Do you not think general surgery does a lot of medical management and what parts do you disagree with? When the chief resident at Hopkins says he’s comfortable managing medical problems I tend to agree. I certainly believe him over an anesthesia intern with a history of trollish posts and ad hominem attacks on posters. I also saw the general surgery residents and attendings doing just that in the hospital where I did rotations.
In case you missed the link to the definition of surgery critical care in my last post:
“Surgical critical care not only incorporates knowledge and skills of nonoperative techniques for supportive care for critically ill patients but also a broad understanding of the relationship between critical surgical illness and surgical procedures. Although much of this knowledge and skills is common to critical care specialists from a variety of medical disciplines, the diplomate in surgical critical care has specialized expertise relating both to the physiologic responses to tissue injury from trauma, burns, operation, infections, acute inflammation, or ischemia and to the ways these responses interact with other disease processes.......the specialist in surgical critical care must have a broad knowledge base and expertise concerning the biology of the critically ill surgical patient and the support of organ system function.”

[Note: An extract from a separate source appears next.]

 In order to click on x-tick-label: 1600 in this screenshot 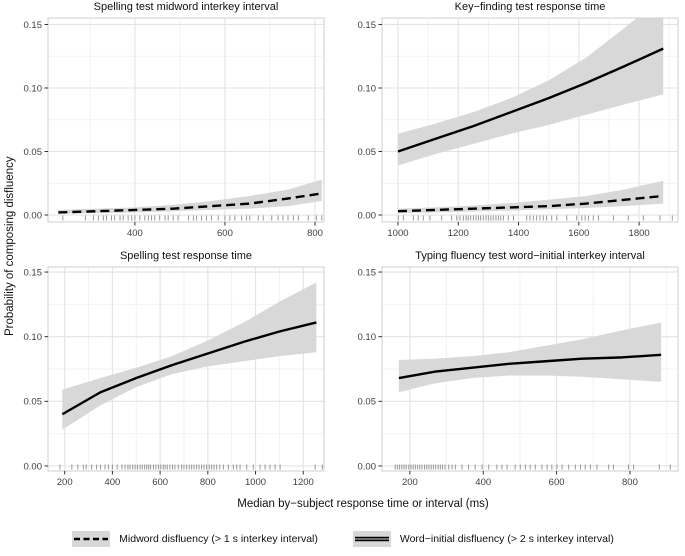, I will do `click(578, 234)`.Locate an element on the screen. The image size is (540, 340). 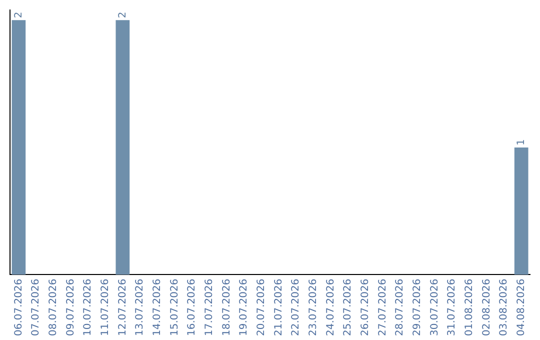
x-tick-label: 20.07.2026 is located at coordinates (262, 307).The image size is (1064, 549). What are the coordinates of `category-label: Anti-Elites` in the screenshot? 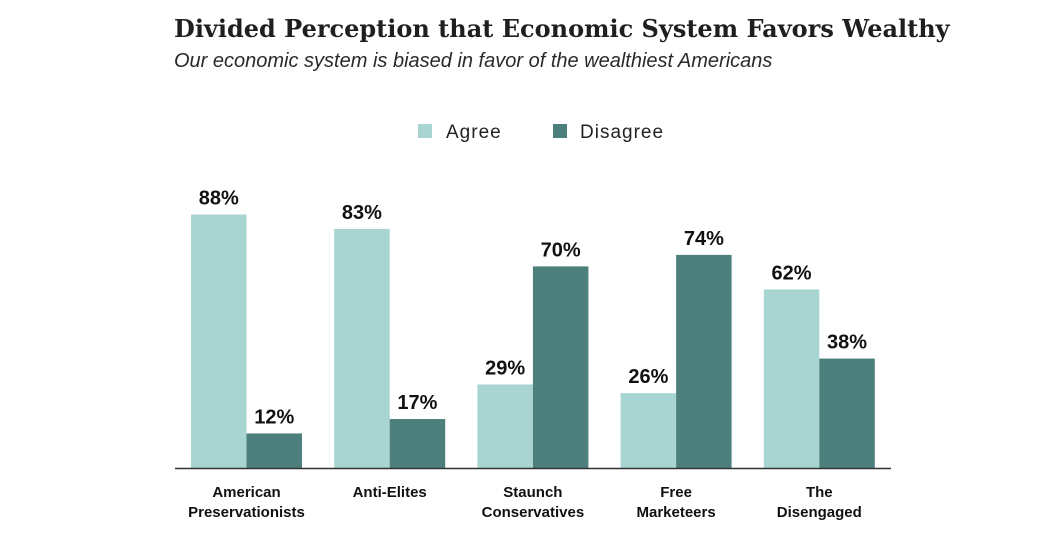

I'm not advocating that I know everything about medicine and surgery like you are implying, but it is pretty clear general surgery does a lot of medical management for their patients. I was pointing this out to the poster who made it sound like patients are merely sent to the general surgeon so they can do an operation and send them right back.
Of course they couldn't do everyone else's jobs. I agree with you. I was just pointing out that general surgery does a lot of medical management with their patients.
If I'm ever hospitalized I certainly wouldn't want a general surgeon as my cardiologist, but I'm just surprised at the outrage in this thread about the chief resident saying they are comfortable medically and surgically managing any patient in the hospital. The personal statement was written in the context of being a general surgeon and it would be ridiculous for anyone to assert they meant they could replace a cardiologist, family medicine doc, or anesthesiologist etc.